Senator CARRICK (New South Wales) - The debate on clause 5 has revolved around one essential point of principle and argument. That is, the presentation of an amendment by the Opposition to have certain categories of interests represented. The argument put forward by the Government and propounded specifically by Senator James McClelland is that any such board representing a series of interests and having some representation back to its interests could not work because it would be in eternal conflict. Therefore, he says that it would be bad to have such a board. I hope I do not misrepresent his argument in any way. I think that that is an argument that has run through the Government's whole train of thought this afternoon. If this is so, then the Minister for the Media (Senator Douglas McClelland) if he wishes to reply, must draw attention to the fact that at the Federal Government level and the State Government level there are some hundreds of boards and commissions. If we take them one by one we find that the principle, rather than the exception, is that they represent specific interests and in many cases representatives of groups are elected to them. For example, in the whole of the sphere of primary industry we will find board after board on which there are representatives of special, conflicting groups who are frequently elected to such boards. For example, the wheat growers are elected to an Australian Wheat Board or in the case of a state milk board there are the producers' representatives and the consumers' representatives.


Senator McManus - There is a dried fruits board.

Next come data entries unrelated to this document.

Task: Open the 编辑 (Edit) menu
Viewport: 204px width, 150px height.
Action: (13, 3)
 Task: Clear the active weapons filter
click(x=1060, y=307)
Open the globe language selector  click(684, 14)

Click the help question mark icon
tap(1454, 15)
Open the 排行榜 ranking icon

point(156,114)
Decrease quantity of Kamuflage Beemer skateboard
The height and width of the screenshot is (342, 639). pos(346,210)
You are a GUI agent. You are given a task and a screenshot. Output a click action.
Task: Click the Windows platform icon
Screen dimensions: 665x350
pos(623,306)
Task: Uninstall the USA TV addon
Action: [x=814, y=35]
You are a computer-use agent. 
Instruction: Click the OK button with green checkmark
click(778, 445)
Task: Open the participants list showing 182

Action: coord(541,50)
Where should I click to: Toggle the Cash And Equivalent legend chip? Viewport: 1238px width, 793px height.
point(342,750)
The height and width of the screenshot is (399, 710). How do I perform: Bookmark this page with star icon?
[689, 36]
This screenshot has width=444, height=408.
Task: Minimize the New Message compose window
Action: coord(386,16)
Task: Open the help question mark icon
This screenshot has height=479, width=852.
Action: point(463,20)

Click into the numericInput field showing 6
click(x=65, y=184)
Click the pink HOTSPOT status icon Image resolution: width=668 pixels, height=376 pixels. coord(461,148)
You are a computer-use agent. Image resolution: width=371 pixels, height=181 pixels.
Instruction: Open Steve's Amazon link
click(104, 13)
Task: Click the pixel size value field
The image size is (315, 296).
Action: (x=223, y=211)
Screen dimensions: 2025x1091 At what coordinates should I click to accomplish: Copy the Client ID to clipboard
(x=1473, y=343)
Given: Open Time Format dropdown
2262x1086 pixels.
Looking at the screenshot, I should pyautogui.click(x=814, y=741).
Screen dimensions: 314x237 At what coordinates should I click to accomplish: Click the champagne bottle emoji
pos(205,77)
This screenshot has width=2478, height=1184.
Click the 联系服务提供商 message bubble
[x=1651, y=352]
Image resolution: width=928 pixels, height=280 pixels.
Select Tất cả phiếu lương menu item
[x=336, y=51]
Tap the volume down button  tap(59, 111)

Senator CARRICK - Yes. I can name literally dozens of boards and commissions on which the normal, rather than the exception, is the principle of interest group representation. I have not heard Government senators say that they propose to restructure all these boards because this is a bad principle. I have not heard them say that none of these boards is workable because these interests conflict. After all, the Parliament works with the conflicting interests of interest groups and obtains a consensus out of that. This is the very essence of democracy that these groups work in this way. In fact, the Government's proposition is in direct conflict with the normal principle involved throughout the community. I think that if we examined the state education we would find a variety of educational bodies set up with interest groups represented on them. I think that if we look at political parties- I hope that I do not misrepresent the Labor Party- we would find the Australian Labor Party state conference structured by representatives of particular groups being nominated or voted to the conference. Does this, in fact, cause such conflict as to make the conference inoperable? If so, why are they structured in this way? In fact, the very diversity- the very conflict of interests- is the reason they are so structured. Out of this exchange of views comes good. Al l experience of boards and commissions operating on the Federal and State levels proves that this principle works. Therefore, the Opposition's amendment is eminently sensible and the Government's argument in opposition to it falls to the ground.